The tocotrienols are even rarer than gamma tocopherol, though specific supplements, usually based on a palm or rice bran oil, are available. The tocotrienols have properties not offered by other members of the vitamin E complex.7 For example, only tocotrienols inhibit the enzyme in the liver that synthesizes cholesterol.8 Inhibiting that enzyme would lower blood cholesterol levels, and the most popular drugs prescribed to treat cardiovascular disease, statins, work in that manner. Tocotrienols may more effectively block the oxidation of low-density-lipoprotein cholesterol in the blood.9
Tocotrienols are distributed more evenly through the fatty membranes of cells, thus offering more protection than other members of the vitamin E family. Animal and cell studies show that tocotrienols alone may help prevent breast cancer.
They also prevent the destruction of neurons from overexcitation caused by large releases of glutamate in the brain.10 That happens during most strokes and accounts for the brain damage that often ensues. Tocotrienols reduce lipoprotein(a), which acts like low-density lipoprotein in accelerating cardiovascular disease, by an impressive 17 percent. Alpha tocopherol doesn’t affect lipo (a); in fact, most nutrients—other than niacin in large doses—don’t help in that regard.

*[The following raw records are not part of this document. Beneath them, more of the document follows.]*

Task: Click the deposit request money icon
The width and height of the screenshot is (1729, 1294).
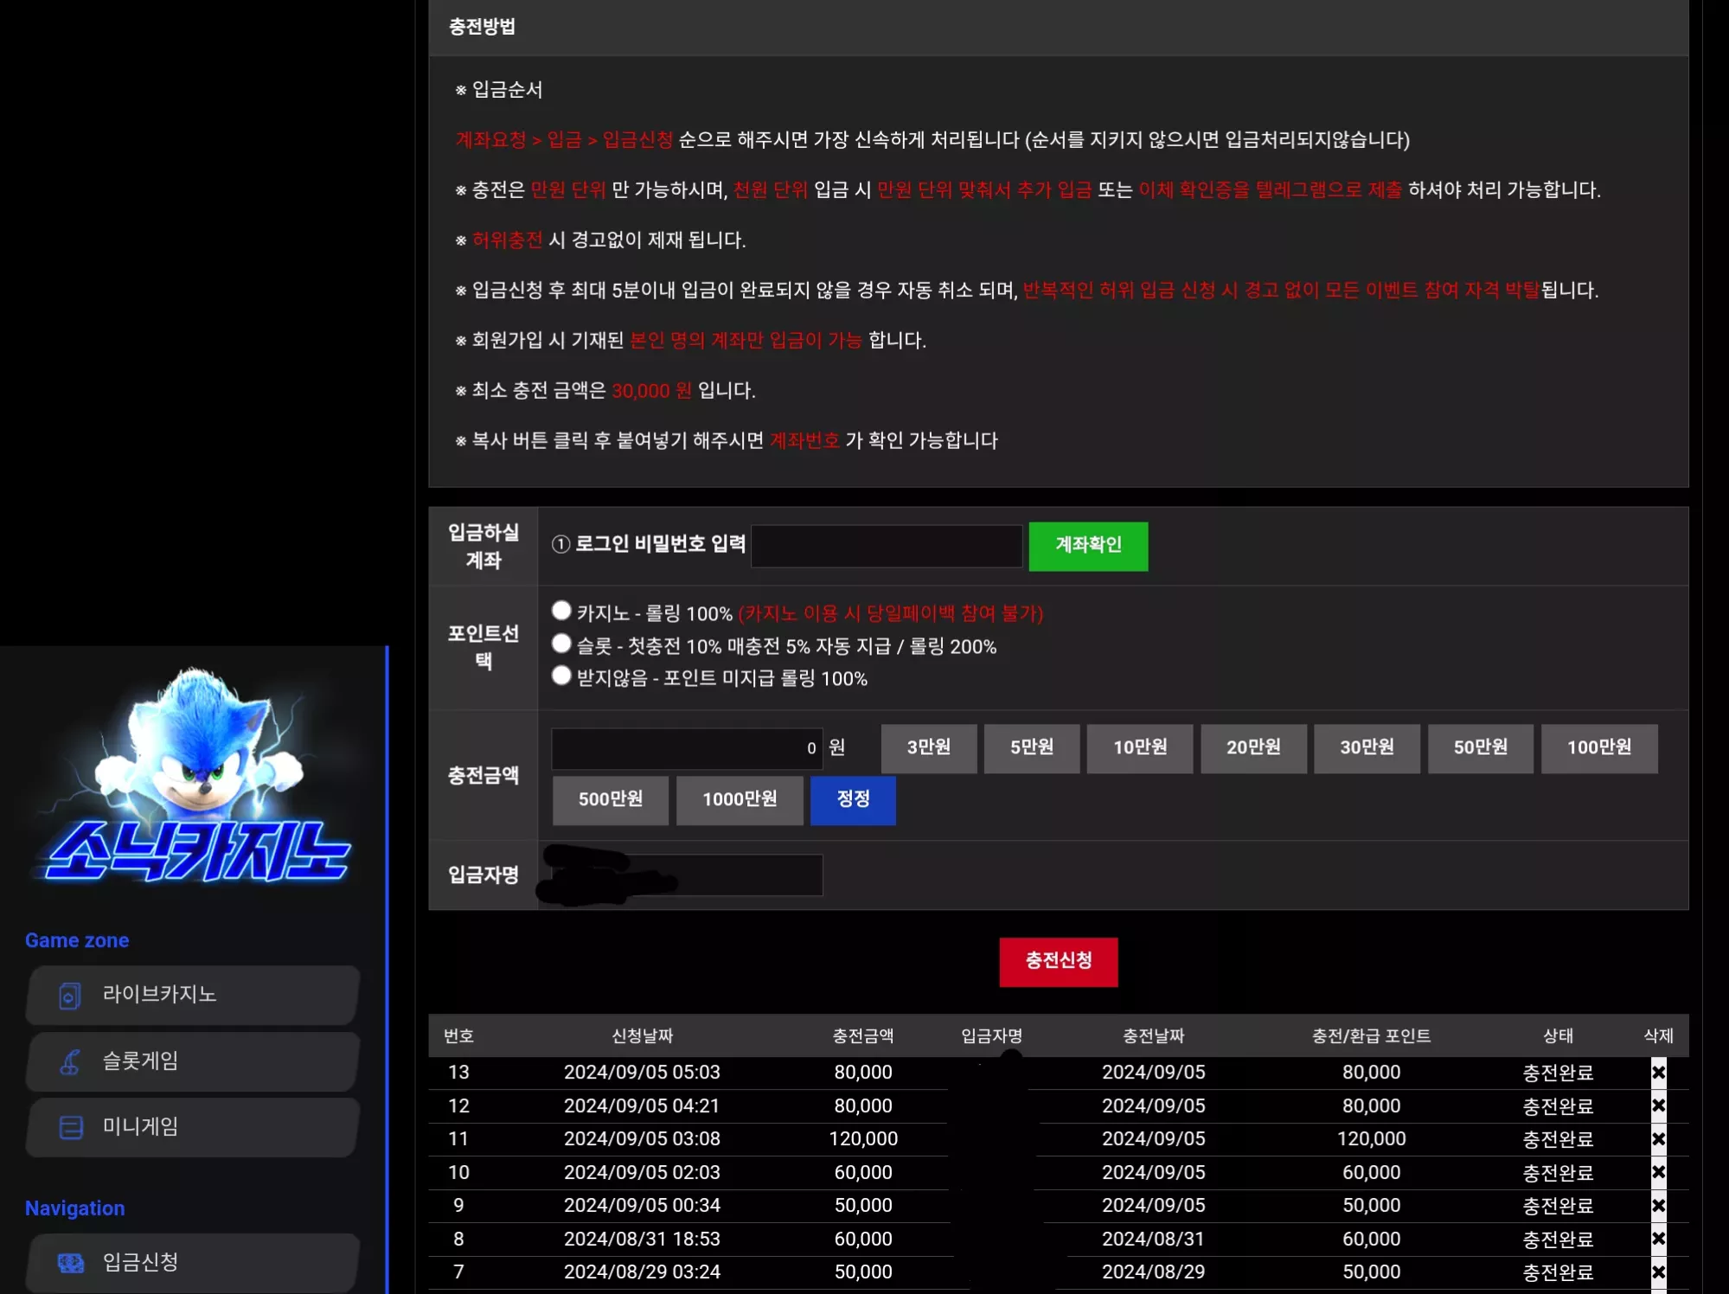Action: coord(70,1263)

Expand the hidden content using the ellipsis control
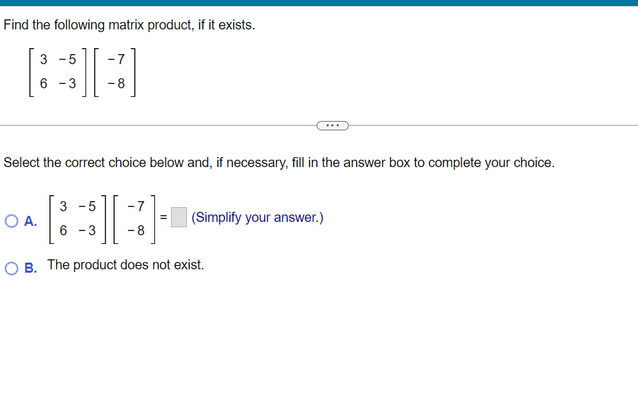coord(332,125)
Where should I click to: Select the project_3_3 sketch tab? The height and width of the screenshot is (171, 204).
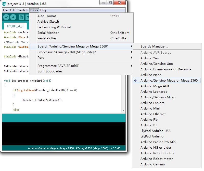tap(15, 26)
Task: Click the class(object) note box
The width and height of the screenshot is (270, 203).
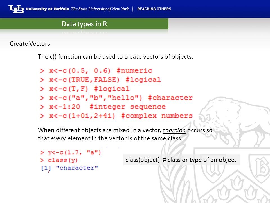Action: [181, 160]
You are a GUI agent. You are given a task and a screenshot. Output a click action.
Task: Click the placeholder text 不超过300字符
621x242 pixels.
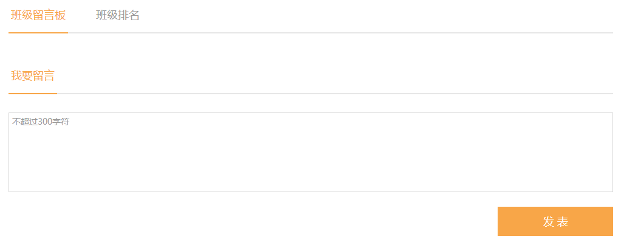pos(41,122)
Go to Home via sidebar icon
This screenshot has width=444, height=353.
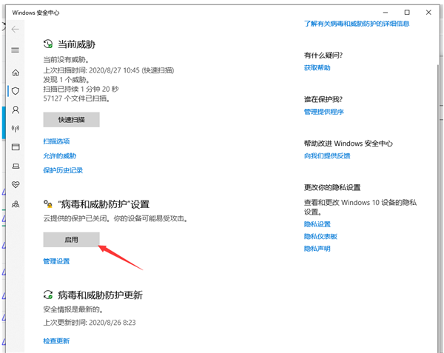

It’s clear that man does not live by alpha tocopherol alone, indicating once again that you cannot improve on the inherent wisdom of nature. Those wanting the complete health benefits offered by vitamin E need to take the entire complex, not just alpha tocopherol.
References
1 Saldeen, K. ,et al. (2005). Importance of tocopherols beyond a-tocopherol: evidence from animal and human studies. Nut Res. 25:877-889.
2 Jiang, Q., et al. (2001). Gamma-tocopherol, the major form of vitamin E in the US diet, deserves more attention. Am J Clin Nutr. 74:714-22.
3 Jiang, Q., et al. (2000). Gamma-tocopherol and its major metabolite, in contrast to alpha-tocopherol, inhibit cyclooxygenase activity in macrophages and epithelial cells. Proc Natl Acad Sci USA. 97:11494-9
4 Liu, M. , et al. (2003). Mixed tocopherols inhibit platelet aggregation in humans: potential mechanisms. Am J Clin Nutr. 77:700-6.
5 Williamson, K.S., et al. (2002). The nitration product 5-nitro-gamma tocopherol is increased in the Alzheimer brain. Nitric Oxide. 6:221-227.
6 Yoshikawa, S., et al. (2005). The effect of gamma tocopherol administration on alpha tocopherol levels and metabolism in humans. Eur J Clin Nutr. In press.
7 Theriault, A., et al. (1999). Tocotrienol: a review of therapeutic effects. Clin Biochem. 32:309-19.
8 Black, T.M., et al. (2000). Palm tocotrienols protect apo+E mice from diet-induced atheroma formulation. J Nutr. 130:2420-26.
9 Qureshi, A.A., et al. (1997). Novel tocotrienols of rice bran modulate cardiovascular disease risk parameters of hypercholesterolemic humans. Nutr Biochem. 8:290-98.
10 Packer, L., et al. (2001). Molecular aspects of a-tocotrienol antioxidant and cell signaling. J Nutr. 131:369S-373S.